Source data
- - - -

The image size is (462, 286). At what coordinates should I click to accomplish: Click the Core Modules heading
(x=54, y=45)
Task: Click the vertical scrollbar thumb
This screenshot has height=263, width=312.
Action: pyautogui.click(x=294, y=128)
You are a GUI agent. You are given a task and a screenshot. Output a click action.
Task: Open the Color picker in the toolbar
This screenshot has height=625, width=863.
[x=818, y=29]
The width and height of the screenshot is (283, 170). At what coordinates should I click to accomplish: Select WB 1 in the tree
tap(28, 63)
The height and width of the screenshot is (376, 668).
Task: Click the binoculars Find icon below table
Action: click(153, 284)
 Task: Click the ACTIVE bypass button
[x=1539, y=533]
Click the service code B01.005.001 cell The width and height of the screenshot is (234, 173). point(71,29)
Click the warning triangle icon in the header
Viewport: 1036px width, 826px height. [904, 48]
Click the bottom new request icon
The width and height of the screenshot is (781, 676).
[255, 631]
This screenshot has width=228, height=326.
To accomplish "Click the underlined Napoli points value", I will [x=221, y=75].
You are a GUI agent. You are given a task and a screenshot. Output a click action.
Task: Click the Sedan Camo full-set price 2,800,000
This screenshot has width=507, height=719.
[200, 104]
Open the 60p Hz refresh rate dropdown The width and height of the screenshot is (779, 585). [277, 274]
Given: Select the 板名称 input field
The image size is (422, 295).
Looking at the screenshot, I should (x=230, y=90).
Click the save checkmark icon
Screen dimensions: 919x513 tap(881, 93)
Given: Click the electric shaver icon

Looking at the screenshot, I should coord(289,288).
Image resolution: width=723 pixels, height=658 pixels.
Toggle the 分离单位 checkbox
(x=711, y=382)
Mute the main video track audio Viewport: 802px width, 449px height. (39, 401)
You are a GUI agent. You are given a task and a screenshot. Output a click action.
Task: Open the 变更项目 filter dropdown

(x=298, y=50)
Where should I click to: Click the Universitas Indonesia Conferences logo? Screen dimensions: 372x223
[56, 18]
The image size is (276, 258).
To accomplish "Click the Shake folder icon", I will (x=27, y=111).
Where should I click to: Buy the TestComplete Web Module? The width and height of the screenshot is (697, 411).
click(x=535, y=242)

- - - -

Description of the task
Verbatim reproduction of the entries is required.

Answer box
The image size is (462, 286). At what coordinates should I click to accomplish: Click the Core Modules heading
(x=54, y=45)
Task: Click the vertical scrollbar thumb
This screenshot has height=263, width=312.
Action: pyautogui.click(x=294, y=128)
You are a GUI agent. You are given a task and a screenshot. Output a click action.
Task: Open the Color picker in the toolbar
This screenshot has height=625, width=863.
[x=818, y=29]
The width and height of the screenshot is (283, 170). At what coordinates should I click to accomplish: Select WB 1 in the tree
tap(28, 63)
The height and width of the screenshot is (376, 668).
Task: Click the binoculars Find icon below table
Action: click(153, 284)
 Task: Click the ACTIVE bypass button
[x=1539, y=533]
Click the service code B01.005.001 cell The width and height of the screenshot is (234, 173). point(71,29)
Click the warning triangle icon in the header
Viewport: 1036px width, 826px height. [904, 48]
Click the bottom new request icon
The width and height of the screenshot is (781, 676).
[255, 631]
This screenshot has width=228, height=326.
To accomplish "Click the underlined Napoli points value", I will [x=221, y=75].
You are a GUI agent. You are given a task and a screenshot. Output a click action.
Task: Click the Sedan Camo full-set price 2,800,000
This screenshot has width=507, height=719.
[200, 104]
Open the 60p Hz refresh rate dropdown The width and height of the screenshot is (779, 585). [277, 274]
Given: Select the 板名称 input field
The image size is (422, 295).
Looking at the screenshot, I should (x=230, y=90).
Click the save checkmark icon
Screen dimensions: 919x513 tap(881, 93)
Given: Click the electric shaver icon

Looking at the screenshot, I should coord(289,288).
Image resolution: width=723 pixels, height=658 pixels.
Toggle the 分离单位 checkbox
(x=711, y=382)
Mute the main video track audio Viewport: 802px width, 449px height. (39, 401)
You are a GUI agent. You are given a task and a screenshot. Output a click action.
Task: Open the 变更项目 filter dropdown

(x=298, y=50)
Where should I click to: Click the Universitas Indonesia Conferences logo? Screen dimensions: 372x223
[56, 18]
The image size is (276, 258).
To accomplish "Click the Shake folder icon", I will (x=27, y=111).
Where should I click to: Buy the TestComplete Web Module? The width and height of the screenshot is (697, 411).
click(x=535, y=242)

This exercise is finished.